Dataset records:
========================================
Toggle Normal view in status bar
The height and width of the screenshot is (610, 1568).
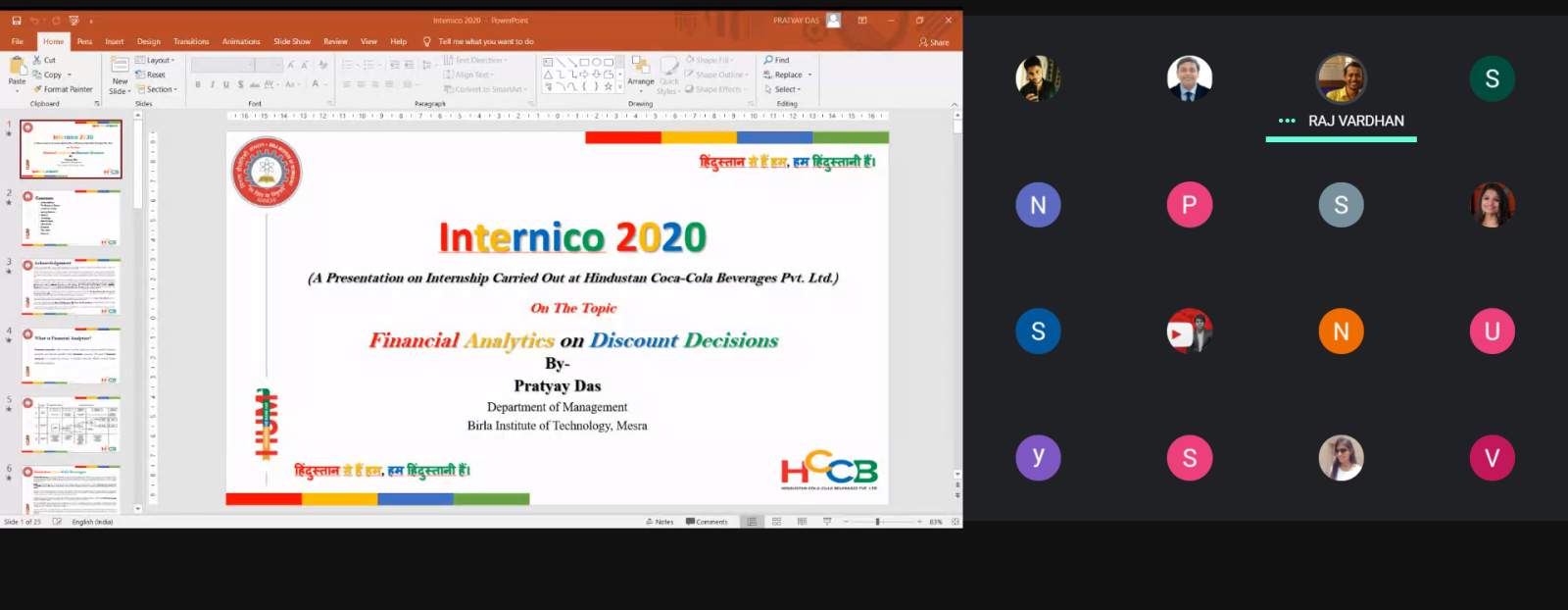[x=752, y=522]
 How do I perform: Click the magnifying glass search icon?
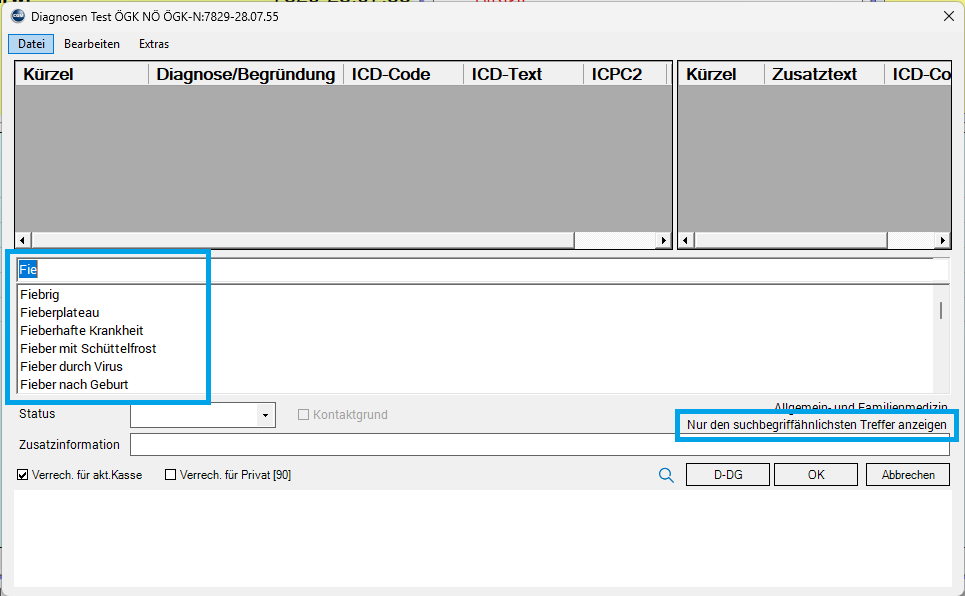(666, 475)
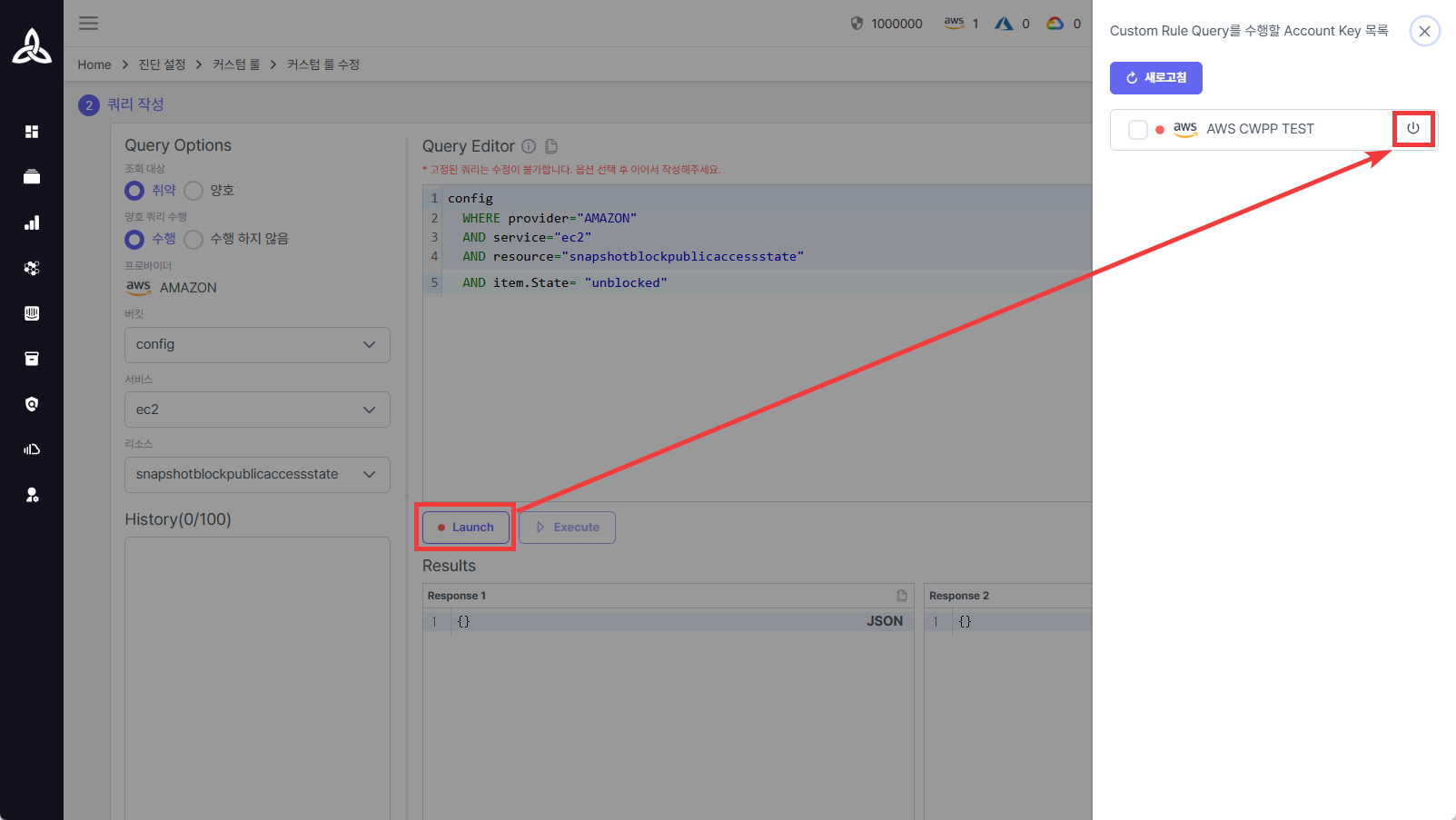1456x820 pixels.
Task: Click the 새로고침 refresh button
Action: 1155,78
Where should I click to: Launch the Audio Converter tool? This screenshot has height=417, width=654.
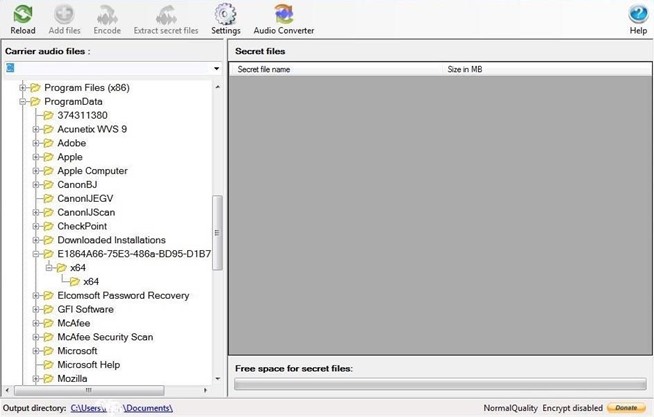point(283,14)
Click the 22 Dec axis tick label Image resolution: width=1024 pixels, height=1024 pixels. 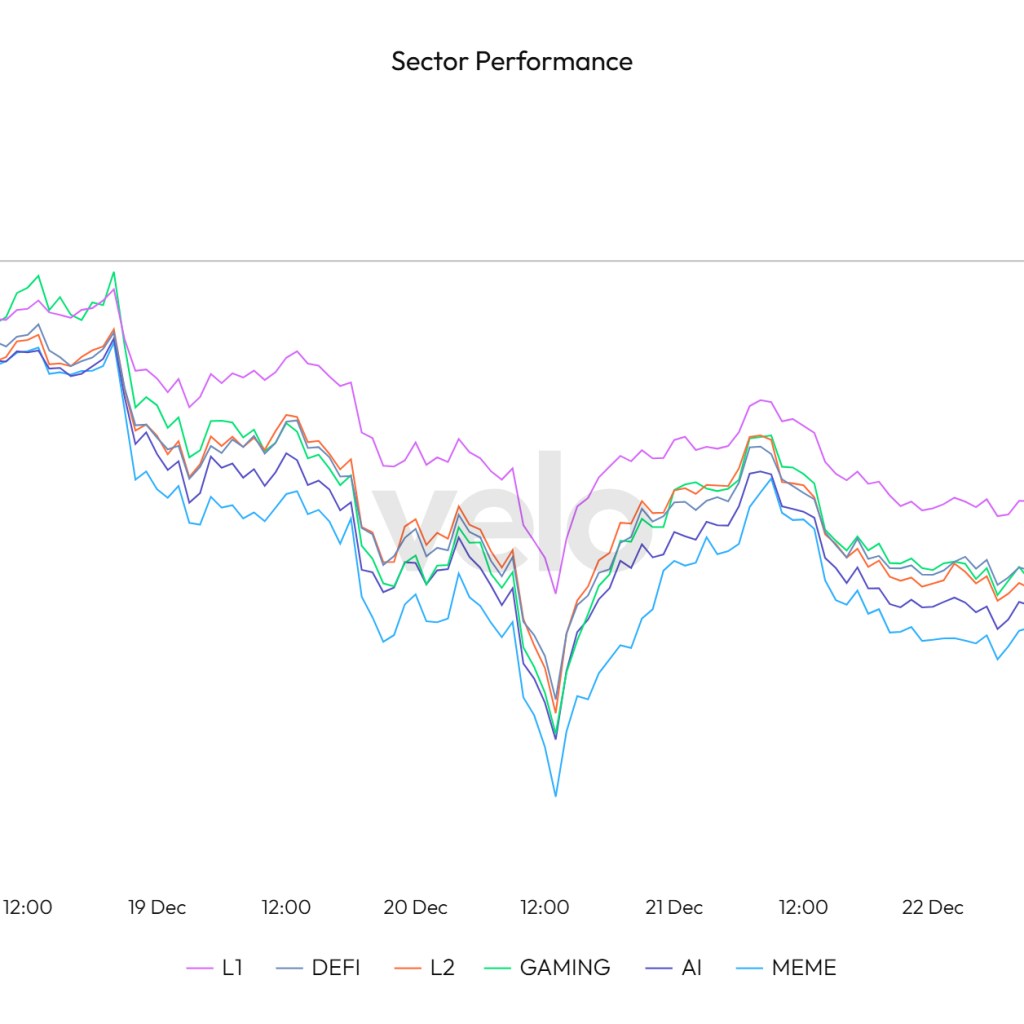tap(933, 908)
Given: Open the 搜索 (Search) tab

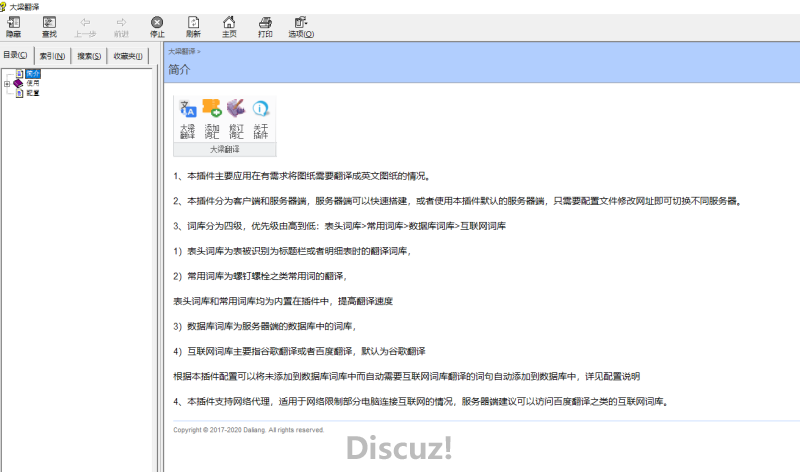Looking at the screenshot, I should click(90, 56).
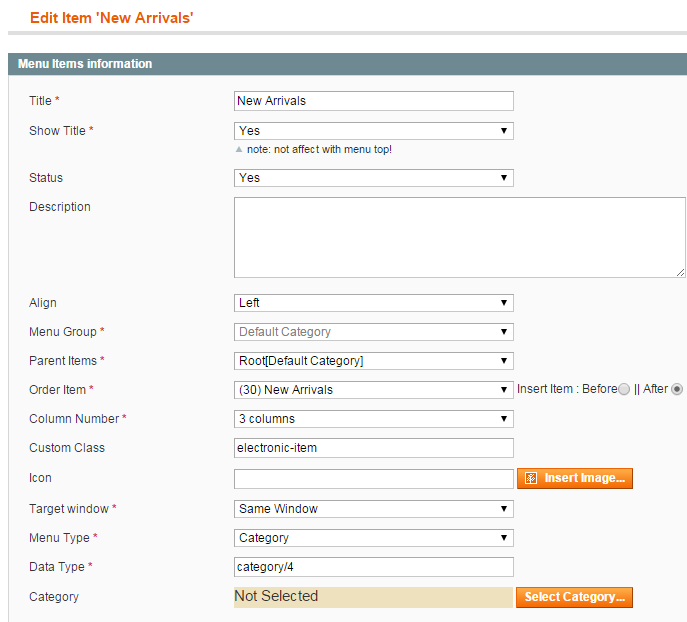The width and height of the screenshot is (687, 622).
Task: Open the Status dropdown
Action: 374,178
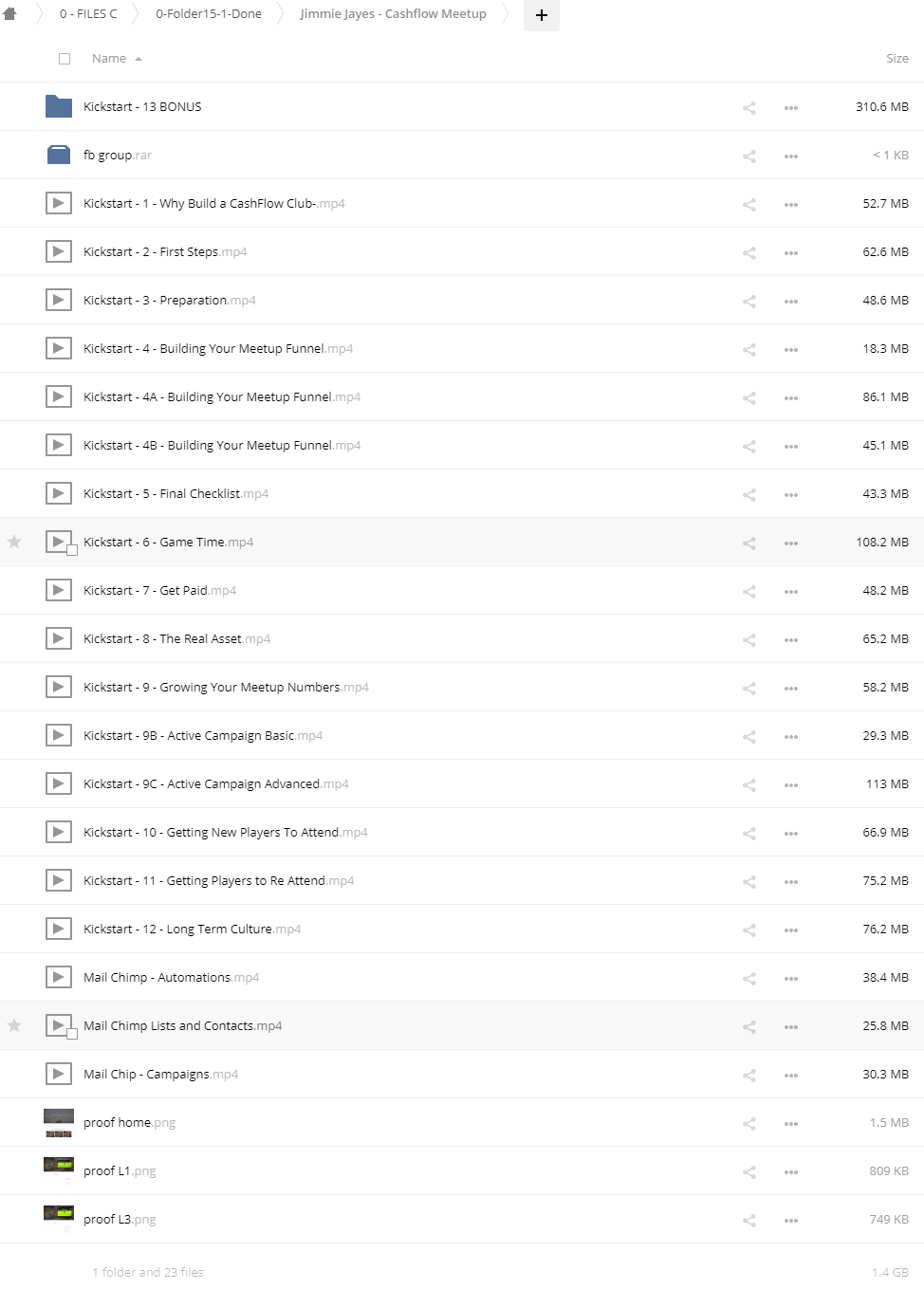
Task: Tick the select all files checkbox
Action: pyautogui.click(x=65, y=59)
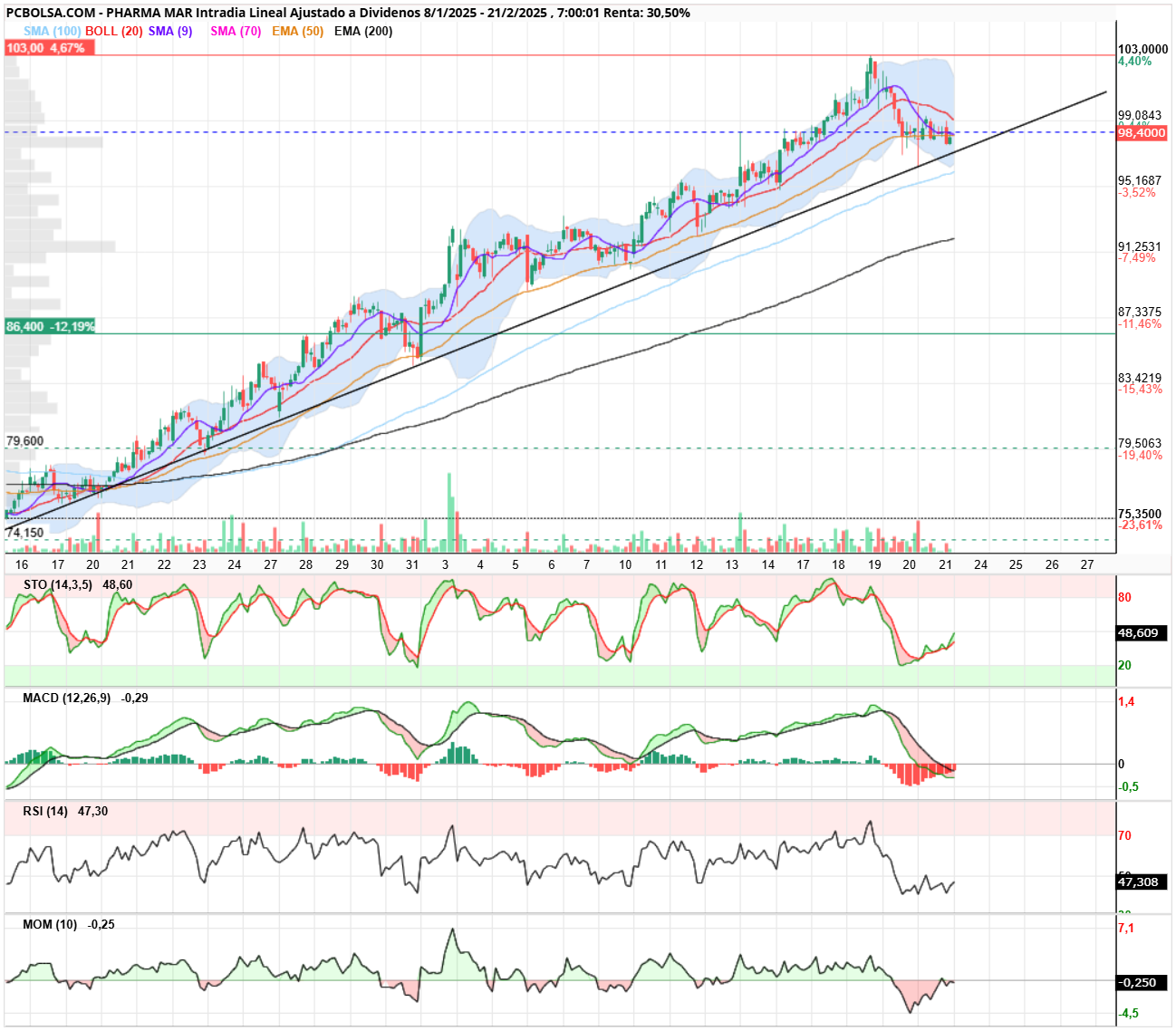Click the SMA (100) legend label

coord(52,31)
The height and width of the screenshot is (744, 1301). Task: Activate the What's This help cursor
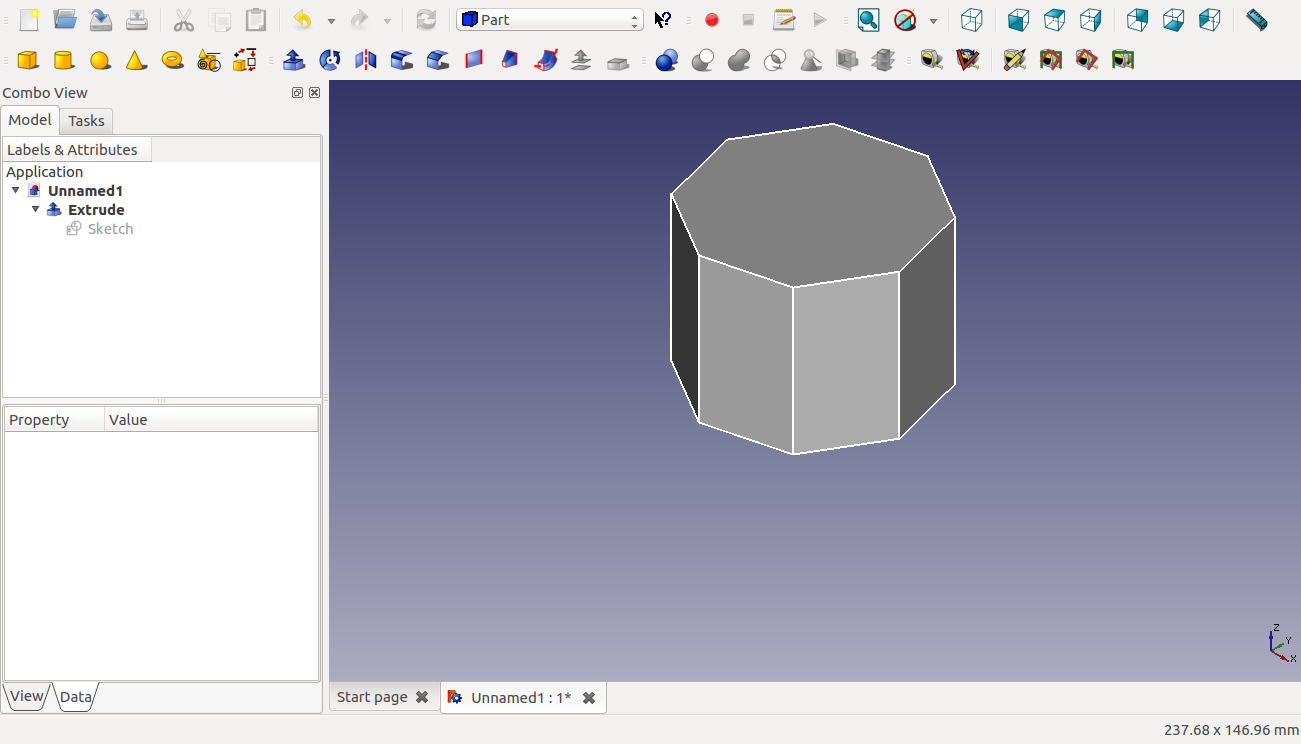pos(661,19)
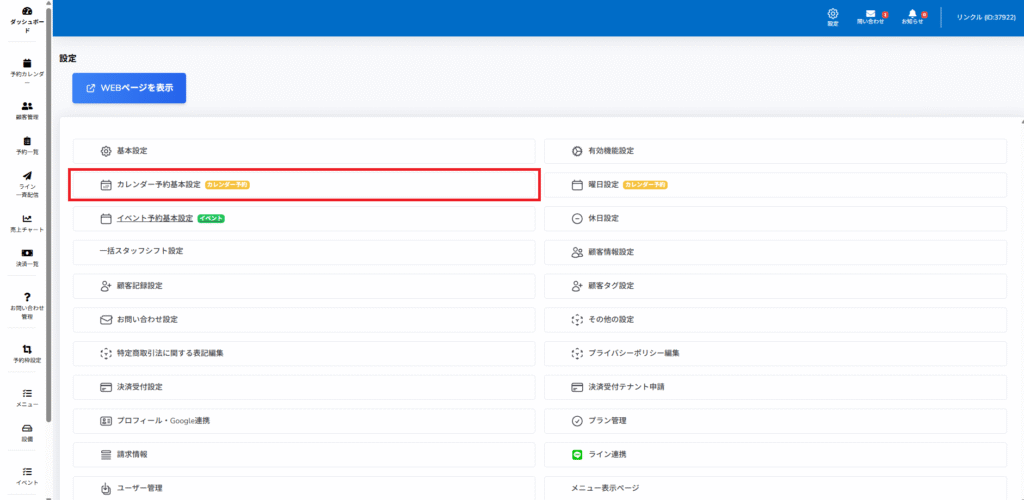The width and height of the screenshot is (1024, 500).
Task: Open 予約カレンダー in the sidebar
Action: (27, 63)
========================================
What you are asked to do: Skipping any pictures, copy the line that holds "Given: Open the 搜索 (Search) tab" and each line after it through the last line of the records, unchanged, and no other lines.

Answer:
Given: Open the 搜索 (Search) tab

Looking at the screenshot, I should click(90, 56).
The width and height of the screenshot is (687, 622).
Task: Open the Status dropdown
Action: 374,178
Task: Tick the select all files checkbox
Action: pyautogui.click(x=65, y=59)
Click the SMA (100) legend label

coord(52,31)
The height and width of the screenshot is (744, 1301). Task: Activate the What's This help cursor
pos(661,19)
The width and height of the screenshot is (1024, 500).
Task: Open 予約カレンダー in the sidebar
Action: (27, 63)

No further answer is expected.